- [CONSIGNE]
Dans l'extrait ci-dessous, reformulez plus brièvement le paragraphe commençant par « Au-delà du rapport à ses sœurs » en conservant ses faits principaux.

Le roman est écrit essentiellement à l’aide de dialogues, ce qui lui donne son ton vif, et on a plaisir à remarquer de temps à autre des formules surprenantes : « Ils s’installèrent dans un minuscule fumoir surchauffé, encombré de sièges bas pour derrières de kangourous et de petites tables approximativement arabes à incrustations de nacre ».

Au-delà du rapport à ses sœurs, les relations aux femmes de Gérard débordent sur la question de la chair, pas simple pour le bonhomme. Ainsi à propos du mariage : « Pouvait-on lutter contre cette alliance que crée entre deux êtres la franchise bestiale du repos en commun, des repas en commun, des communes défaites de la chair ? ». Ainsi à propos de sa sœur enceinte : « Gérard ne pouvait plus détacher les yeux de cette grosseur respirante, de cette poche immonde, de ce fardeau abhorré, qui gonflait Elisabeth et la rendait semblable à une cuillère ».

- [DONNÉES FOURNIES]
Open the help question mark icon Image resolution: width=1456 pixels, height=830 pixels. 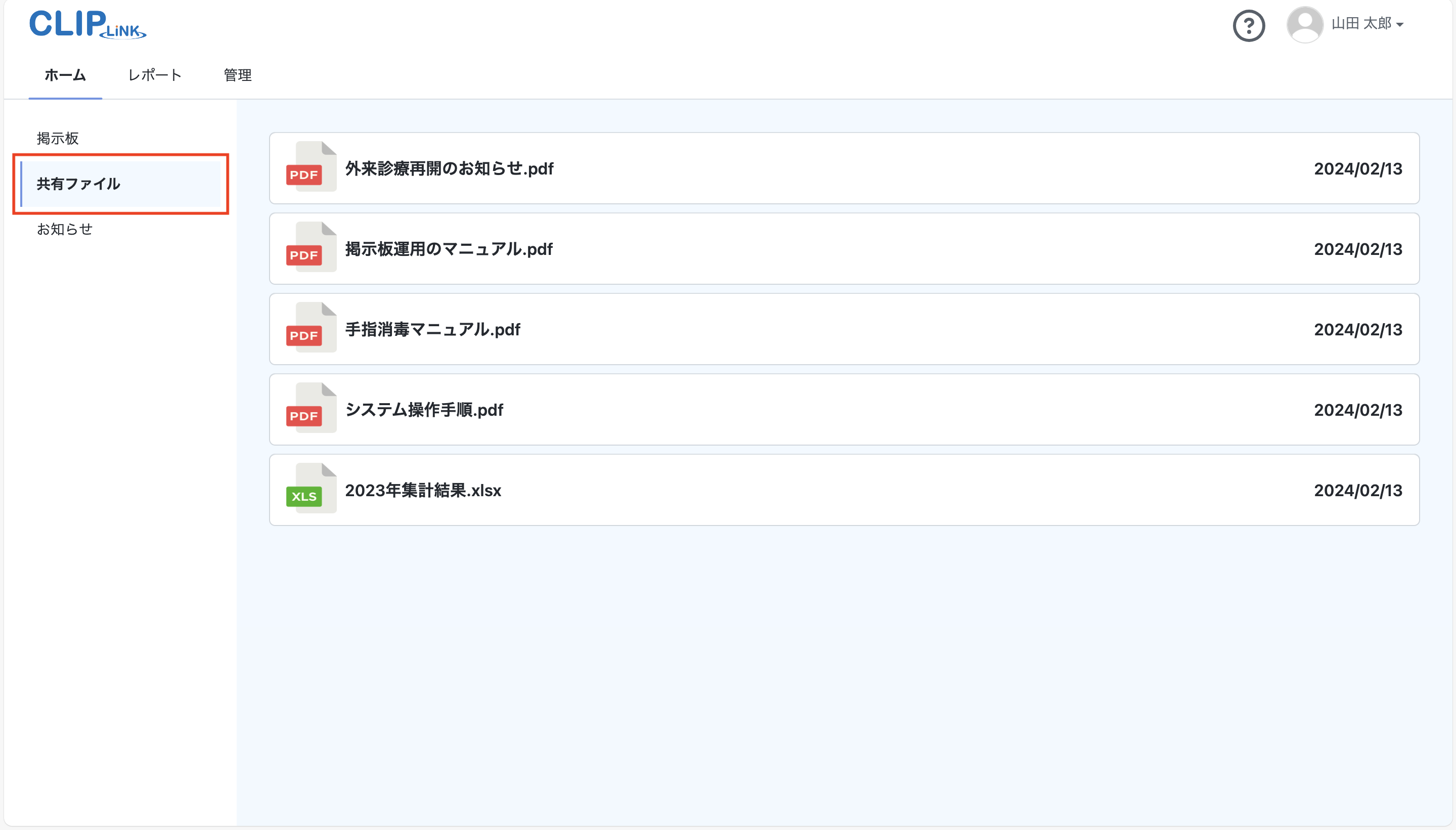click(x=1249, y=25)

- [RÉPONSE]
Au-delà de ses sœurs, les rapports de Gérard aux femmes touchent à la chair, qui lui pose problème. Le mariage lui apparaît comme une alliance née de la franchise bestiale du repos, des repas et des défaites de la chair partagés. Quant à sa sœur Elisabeth enceinte, il ne peut détacher les yeux de ce ventre qu'il juge immonde et qui la rend semblable à une cuillère.